But this year is nothing like anything that any of us has experienced before—and the fluidity of the situation is only making it more taxing by depriving us even of the sense that we can say with certainty where things will be in fourteen days and thus obliging us not only to make plans for an unprecedented situation but to guess what that future will look like when we finally get there. 

How will we fulfill the obligation to imagine ourselves as Israelite slaves who escaped Egypt while we remain confined to our own present-day mitzrayim, subjected to a present-day plague?  As we sit with our immediate families around the seder table, I ask that we fixate on the fact that the Hagaddah is an aspirational story that remains unfinished.  It’s designed to inspire and instigate hope in a people whose national narrative is only partially written.  Remember, after we’ve eaten our fill and our eyes are heavy from four cups of wine….after we’ve told the first installation of 3000 years of Jewish stories of slavery to salvation…we sing “Next Year in Jerusalem.”  In years past, we may not have felt the song’s message.  It’s not geographical in the least!  It reminds that redemption is yet to come…that hope must remain our compass as we all envision better days…as we all dream of salvation. 

As I write you, my eyes are literally welling with tears as I think of my own seders, our chairs reduced in number from 30 to 5, and having to explain to my children this year’s answer to “Why is this Night different from all other Nights…”   YET, I will allow the closing lyric of the seder to fill our hearts and dictate our moods.  “NEXT YEAR IN JERUSALEM.”      
All that being said, we have made the following provisional plans.
1.    I will execute the sale of chametz for the entire community on Erev Pesach, Wednesday, April 8, at 10:30 AM. To be on board, please send an email to indicating your willingness for me to act on your behalf. Include the addresses of all premises you wish to be included. That’s all there is to it!
2.    As I always do, I will conduct a maot chittin charity campaign in conjunction with the sale of chametz. Unlike previous years where Discretionary Fund donations from Chametz sales were utilized for a variety of congregants’ needs, all of this year’s donations will be used to support those struggling to maintain basic function, such as food and supplies.  If you would like to participate, please send a check to me at the synagogue and I’ll make sure your gift ends up in the right hands.
3.    The Fast of the Firstborn falls on Erev Pesach, as it always does. Firstborns who wish to be freed of the obligation to fast are invited to log on to a Zoom meeting on Wednesday, April 8 at 930AM for me to conduct the siyyum ceremony that celebrates the conclusion of a tractate of Talmud/Mishna or other acceptable text and releases the firstborn from the obligation to fast.
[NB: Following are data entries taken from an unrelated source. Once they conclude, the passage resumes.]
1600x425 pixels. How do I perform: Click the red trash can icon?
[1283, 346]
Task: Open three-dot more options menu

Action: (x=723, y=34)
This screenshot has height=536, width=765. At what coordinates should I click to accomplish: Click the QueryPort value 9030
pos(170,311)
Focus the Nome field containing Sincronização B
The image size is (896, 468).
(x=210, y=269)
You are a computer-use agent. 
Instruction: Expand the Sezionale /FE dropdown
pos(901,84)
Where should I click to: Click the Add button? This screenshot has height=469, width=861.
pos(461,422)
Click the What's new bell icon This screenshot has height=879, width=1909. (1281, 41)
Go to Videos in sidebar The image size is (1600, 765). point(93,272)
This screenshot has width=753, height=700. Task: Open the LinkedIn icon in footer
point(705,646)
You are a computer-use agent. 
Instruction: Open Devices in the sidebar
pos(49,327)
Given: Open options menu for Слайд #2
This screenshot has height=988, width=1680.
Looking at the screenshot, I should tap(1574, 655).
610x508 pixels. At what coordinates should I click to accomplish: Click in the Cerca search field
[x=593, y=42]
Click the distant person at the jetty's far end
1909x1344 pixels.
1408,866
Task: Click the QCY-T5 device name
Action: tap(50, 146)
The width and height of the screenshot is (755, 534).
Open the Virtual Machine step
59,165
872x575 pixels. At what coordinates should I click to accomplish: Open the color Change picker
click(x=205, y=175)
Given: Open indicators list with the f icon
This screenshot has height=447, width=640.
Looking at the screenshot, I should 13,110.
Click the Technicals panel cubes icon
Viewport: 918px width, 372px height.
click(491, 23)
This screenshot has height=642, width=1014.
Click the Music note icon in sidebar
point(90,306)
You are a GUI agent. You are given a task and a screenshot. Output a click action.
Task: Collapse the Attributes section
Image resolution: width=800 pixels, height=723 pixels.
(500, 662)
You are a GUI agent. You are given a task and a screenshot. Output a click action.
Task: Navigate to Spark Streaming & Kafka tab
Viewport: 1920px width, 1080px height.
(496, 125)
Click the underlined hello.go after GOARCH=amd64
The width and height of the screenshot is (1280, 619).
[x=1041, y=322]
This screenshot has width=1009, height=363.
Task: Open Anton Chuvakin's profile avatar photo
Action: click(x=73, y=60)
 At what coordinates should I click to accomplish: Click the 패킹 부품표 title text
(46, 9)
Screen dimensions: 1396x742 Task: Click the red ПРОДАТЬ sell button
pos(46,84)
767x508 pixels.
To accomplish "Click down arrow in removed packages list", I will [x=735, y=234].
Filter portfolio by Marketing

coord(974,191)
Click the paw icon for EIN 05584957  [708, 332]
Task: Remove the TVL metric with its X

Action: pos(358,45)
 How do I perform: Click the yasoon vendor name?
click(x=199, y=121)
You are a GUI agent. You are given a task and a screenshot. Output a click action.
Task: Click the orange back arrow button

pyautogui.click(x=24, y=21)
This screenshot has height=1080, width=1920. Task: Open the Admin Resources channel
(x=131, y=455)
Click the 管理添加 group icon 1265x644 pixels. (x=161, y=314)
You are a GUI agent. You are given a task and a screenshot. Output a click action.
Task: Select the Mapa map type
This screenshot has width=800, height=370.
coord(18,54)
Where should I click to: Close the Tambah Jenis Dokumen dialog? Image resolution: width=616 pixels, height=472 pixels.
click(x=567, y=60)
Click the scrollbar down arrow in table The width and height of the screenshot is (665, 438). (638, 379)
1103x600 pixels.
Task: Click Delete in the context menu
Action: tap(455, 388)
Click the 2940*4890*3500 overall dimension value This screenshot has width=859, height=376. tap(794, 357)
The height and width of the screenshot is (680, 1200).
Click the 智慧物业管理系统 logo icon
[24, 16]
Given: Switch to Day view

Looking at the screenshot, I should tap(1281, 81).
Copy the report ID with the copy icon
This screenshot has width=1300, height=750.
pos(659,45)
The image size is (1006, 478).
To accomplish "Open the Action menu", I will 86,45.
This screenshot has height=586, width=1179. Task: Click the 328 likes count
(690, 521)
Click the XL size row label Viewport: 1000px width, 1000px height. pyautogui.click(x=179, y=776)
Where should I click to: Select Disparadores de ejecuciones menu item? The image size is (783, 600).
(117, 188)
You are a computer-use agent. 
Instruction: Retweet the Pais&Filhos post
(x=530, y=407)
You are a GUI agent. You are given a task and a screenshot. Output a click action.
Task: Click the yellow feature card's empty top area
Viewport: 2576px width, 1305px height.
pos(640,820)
4.    The seder meals are on Wednesday evening, April 8, and Thursday evening, April 9. I am well aware that many people’s regular patterns have been upended and that at least some from our B’nai Aviv family are unexpectedly this year faced with the obligation to conduct a seder on their own. To assist seder leaders in getting ready, I will dedicate some of my Wednesday Torah Talk classes to explaining what is crucial and what not, how to stimulate discussion while remaining within the traditional text, how to engage children, and how to understand the whole of the seder experience by understanding its parts.
5.    To access and/or download the Rabbinical Assembly’s 2020 Pesach Guide, which presents a full guide to Pesach observance, click here. If anything is unclear, just ask and I’ll do my best to clarify. Of course, if you have any questions not addressed in the Guide, just ask me and I’ll either tell you the answer or set myself to finding it out for you.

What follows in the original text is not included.